Finally, we look at a product’s lifecycle. We cover the First Steps (go-to-market strategies for a new product’s launch), through to End of Life (deciding when to sunset a product or feature gracefully), and even Product Family dynamics (managing a portfolio of products so they complement rather than cannibalise each other). We devote chapters to Staying Lean – keeping your product healthy and fit by eliminating waste – and to Intuition – trusting the inner signal as a product maker when data alone isn’t enough. By the end, you’ll have a holistic view of your product as a living, breathing entity.
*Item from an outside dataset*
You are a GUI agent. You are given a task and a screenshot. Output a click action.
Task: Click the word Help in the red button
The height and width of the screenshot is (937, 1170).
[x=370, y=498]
As Radhika Dutt notes in her foreword, this approach “shows how the parts of a product work together and depend on each other,” helping you see your product as “a coherent, functioning whole.”

Who Is This Book For?

This book is for anyone who has felt the highs and lows of building products. We wrote it for:

  • Product managers who are asked to "own" a product without truly having the organisational support or authority to make it successful.
  • Product designers who keep fighting for coherence and great user experience, even as the roadmap fills up with compromises made by others.
  • Engineers who see technical debt piling up but aren’t invited to the strategy discussions where direction is set.
  • Product leaders and founders who care deeply about building better products and teams, but feel stuck with an org chart or process that isn’t working.